### Required tasks
A. In the module version history, which version removed PropRes?
B. Using the module version history, list every version number whose entry contains the word "benchmarking".
C. Continue the module version history from its last entry.
:: Page extract
See also rje.py generic commandline options.

History Module Version History

    # 0.0 - Initial Compilation.
    # 0.1 - Functional version with benchmarking dataset generation.
    # 1.0 - Consolidation of "working" version with additional basic benchmarking analysis.
    # 1.1 - Added simulated dataset construction and benchmarking.
    # 1.2 - Added MinIC filtering to benchmark assessment. Sorted beginning/end of line for reduced ELMs.
    # 1.3 - Made SimCount a list rather than Integer. Sorted CompariMotif assessment issue.
    # 1.4 - Added ICCut and SLiMLenCut as lists and output columns.
    # 1.5 - Added Summary Results output table. Removed PropRes.
    # 1.6 - Added "simonly" to datatype - calculates both SN and FPR from "sim" data (ignores "ran") to check query bias.
::::
:: Dataset excerpt
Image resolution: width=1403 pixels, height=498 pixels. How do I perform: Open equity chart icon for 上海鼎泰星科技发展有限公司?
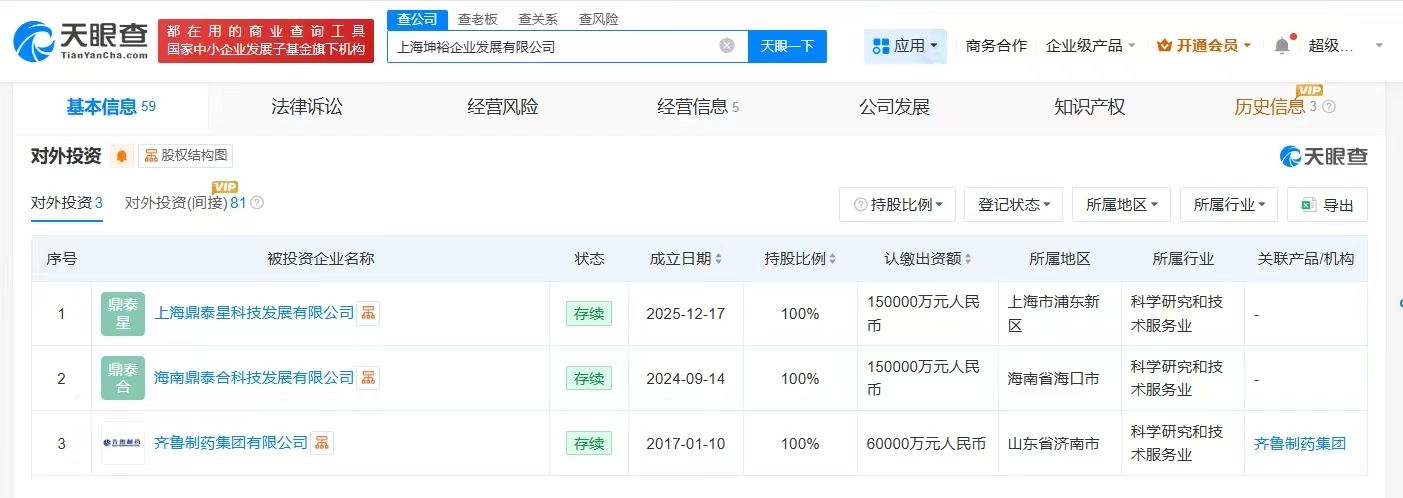pyautogui.click(x=369, y=313)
::::
### Exercise results
A. Version 1.5

B. 0.1, 1.0, 1.1

C.
    # 1.7 - Added Benchmarking of ELM datasets without queries.
    # 1.8 - Partially added Benchmarking dataset generation from PPI data and 3DID.
    # 1.9 - Added memsaver option. Replaced SLiMSearch with SLiMProb. Altered default IO paths.

SLiMBench REST Output formats

Run with &rest=docs for program documentation and options. A plain text version is accessed with &rest=help.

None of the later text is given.